Murray overcomes tough conditions at U.S. Open
NEW YORK - Defending champion Andy Murray sailed along after winning a first-set tiebreaker to beat Florian Mayer of Germany in steamy conditions and book a berth in the fourth round of the U.S. Open on Sunday.
Murray struggled with the wind, the heat and his unorthodox opponent but put it all together in the tiebreak, winning it 7-2 and carrying on to a 7-6(2) 6-2 6-2 victory in high humidity on Arthur Ashe Stadium court.
"Very tough conditions today," third seed Murray said after eliminating 47th-ranked Mayer, who changes pace and disguises his strokes to lull the opposition.
"He's a very tricky opponent, plays a lot of strange shots. Takes your timing away and tough to get your rhythm, so I'm really glad to come through in three sets," added Murray.
Steamy conditions led the Scotsman to shed his trademark baseball cap, apply ice packs on his legs and an iced towel around his back.
"I was struggling breathing for most of the match," said Murray.
"It cooled down a bit toward the end, but at the end of the first set and in the second set it was extremely hot."
Mayer fought Murray to a standstill during the opening set as both players held serve with relative ease.

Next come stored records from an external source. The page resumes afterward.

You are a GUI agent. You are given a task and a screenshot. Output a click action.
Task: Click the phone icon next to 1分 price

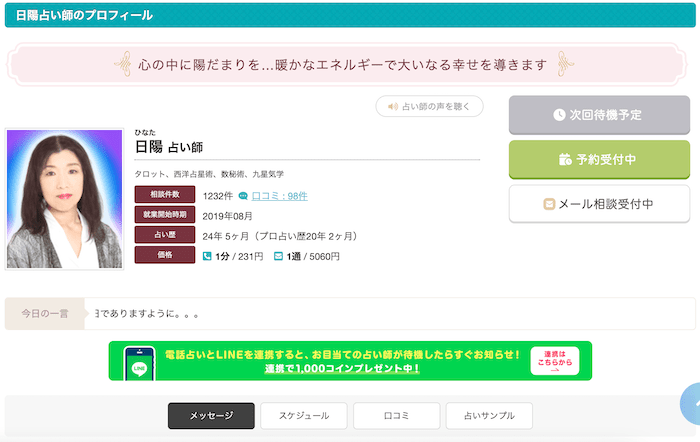pos(207,256)
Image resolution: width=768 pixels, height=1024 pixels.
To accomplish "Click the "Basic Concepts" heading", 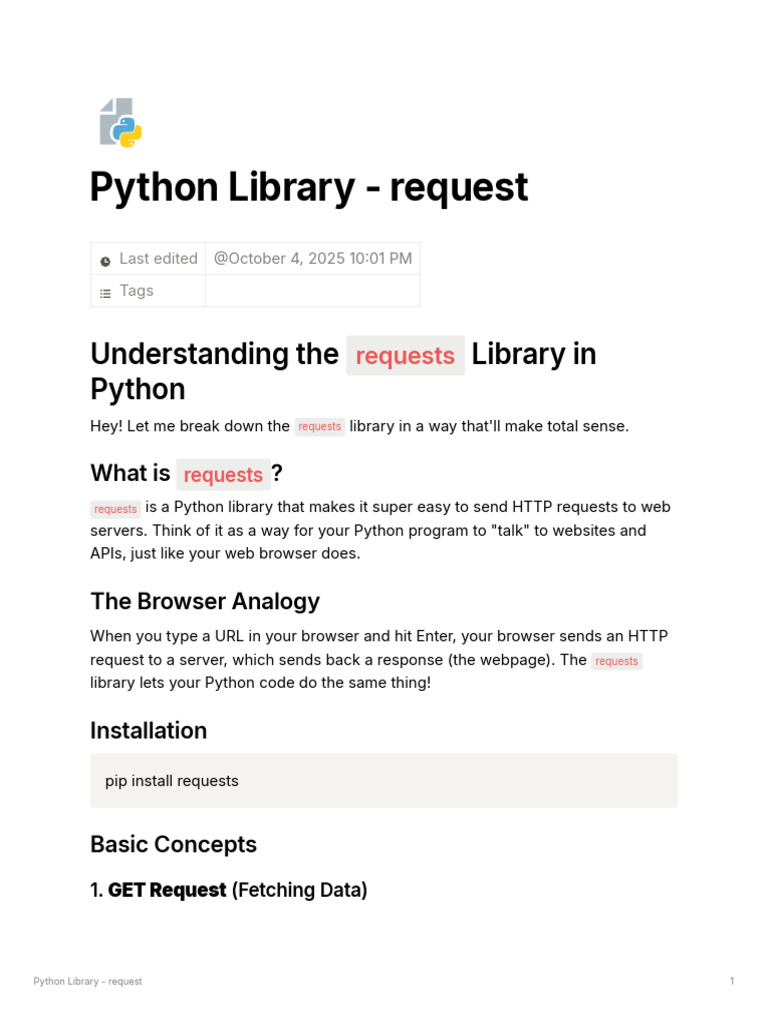I will 173,845.
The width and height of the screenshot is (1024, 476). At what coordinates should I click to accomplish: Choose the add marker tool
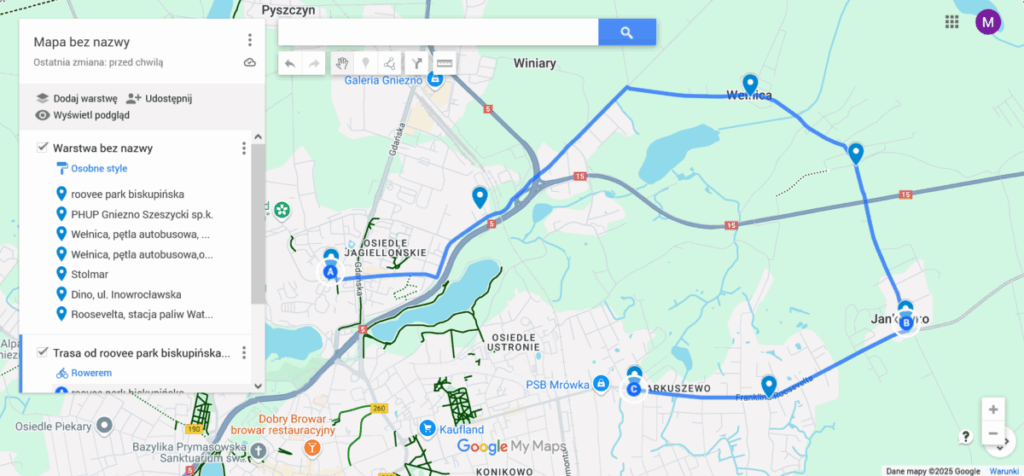coord(366,63)
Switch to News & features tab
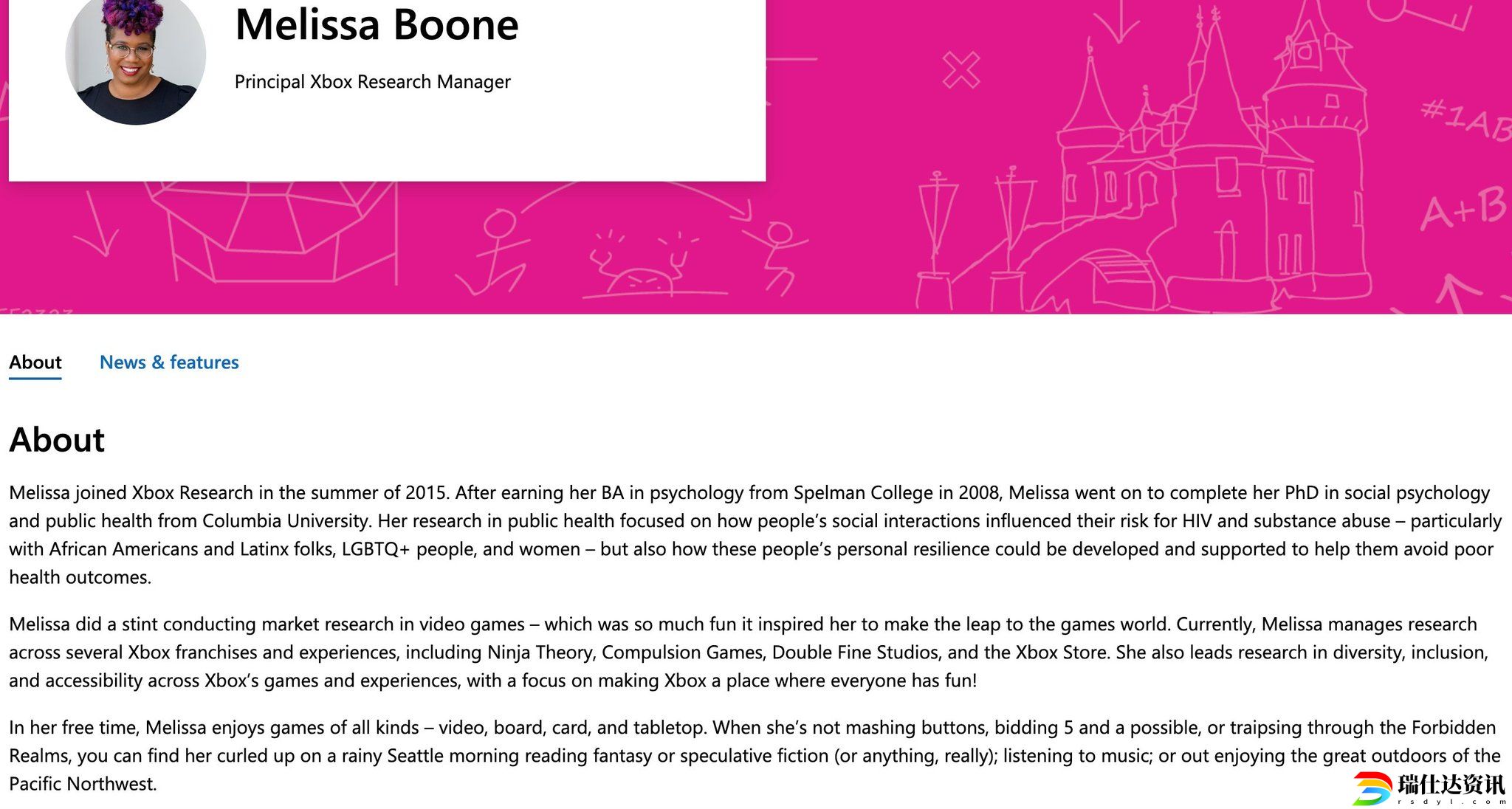The image size is (1512, 809). point(169,362)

"I played a really good first set," said the 29-year-old German, who had dropped both previous meetings with Murray but took him to a pair of tiebreakers in their most recent match on clay this year in Madrid.

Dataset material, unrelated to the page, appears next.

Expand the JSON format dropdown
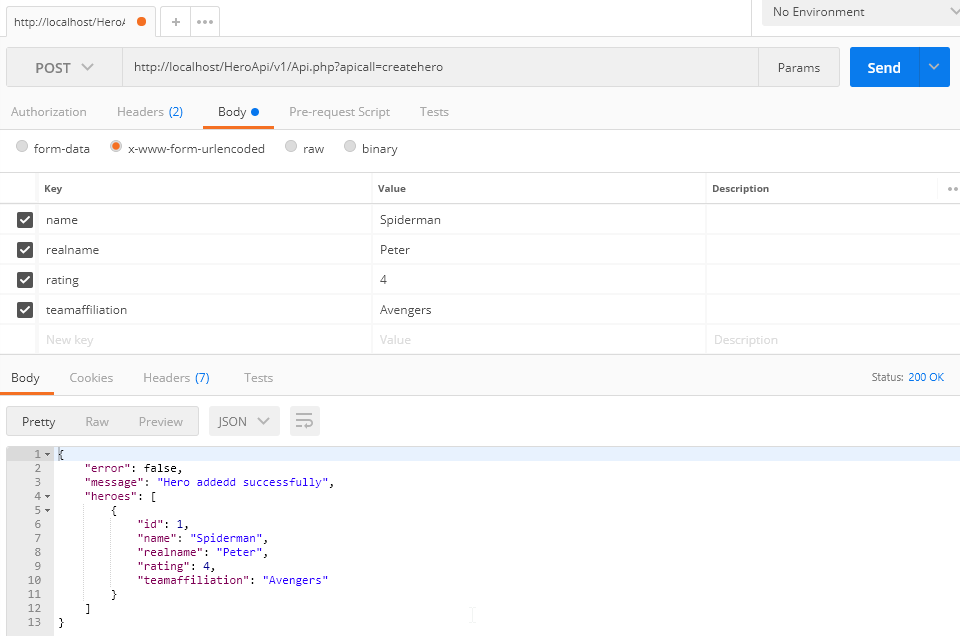 244,421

Murray rose again in this decider, winning the first four points to seize command.
"On the big points, that's why he's so good," said Mayer. "I think from the baseline I was the better player in the first set but I didn't take my chances. Sometimes on my second serve I made easy mistakes."
The Briton won 57 percent of Mayer's second-serve deliveries.

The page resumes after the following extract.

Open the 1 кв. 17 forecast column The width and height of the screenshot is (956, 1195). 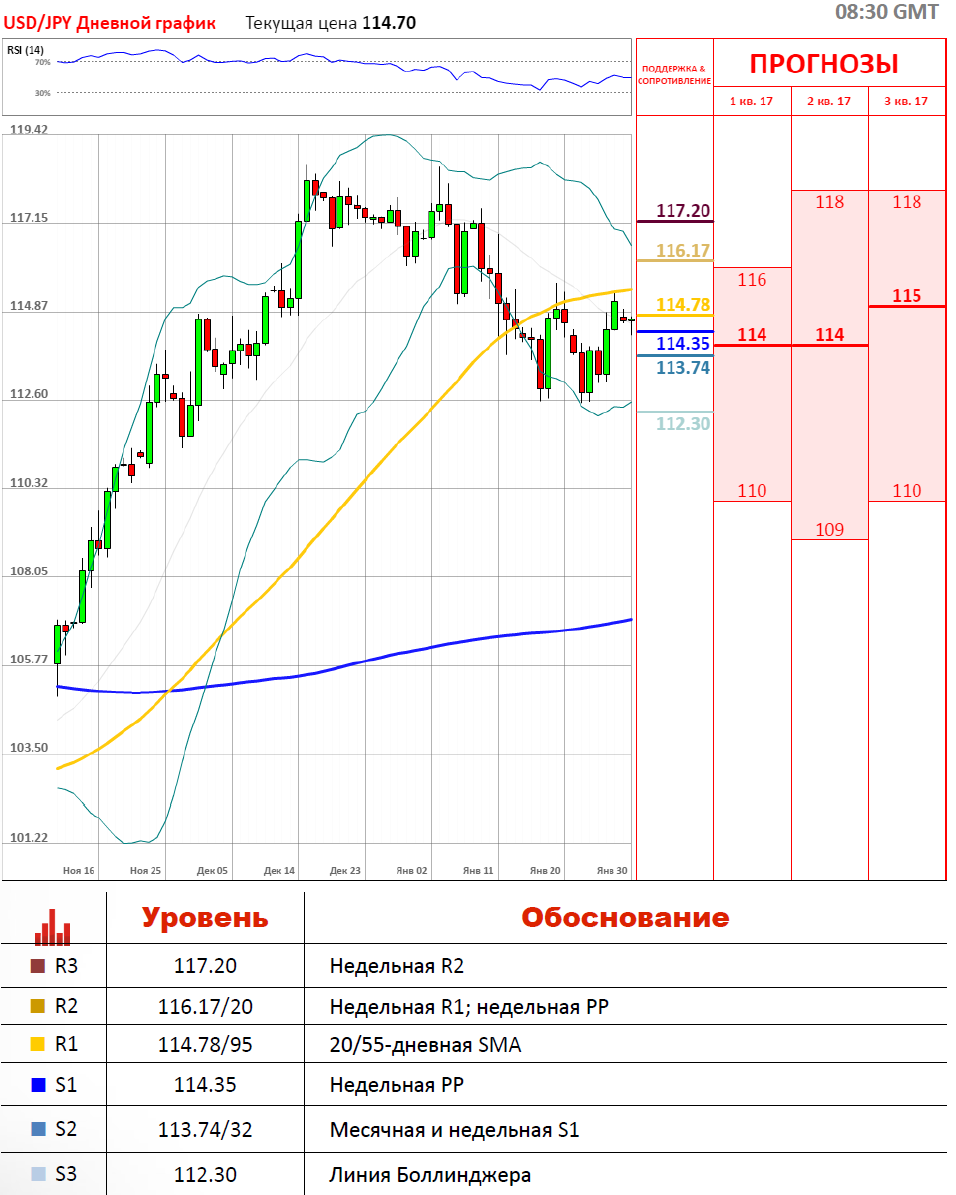point(752,101)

"From start of the second set my level dropped a little bit and he started to play," the German said. "It was too easy for him."
Wimbledon champion Murray will next play 65th-ranked Denis Istomin of Uzbekistan, a 6-3 6-4 2-6 3-6 6-1 winner against 20th seed Andreas Seppi of Italy.
Looking ahead, Murray said he would like to get off to faster starts than how he began against Mayer.
"I think I need to maybe start matches a little bit quicker," he said. "I was a little bit slow out of the box. Once I got going I started to strike the ball a little bit cleaner and I was moving my feet, getting in the right position."
On balance, Murray felt good about making his first ever defense of a grand slam title.
"Expectations are maybe higher, but there's not as much pressure on me to win," explained the Scotsman.
"I feel a lot more comfortable coming into these events than I did at this time last year."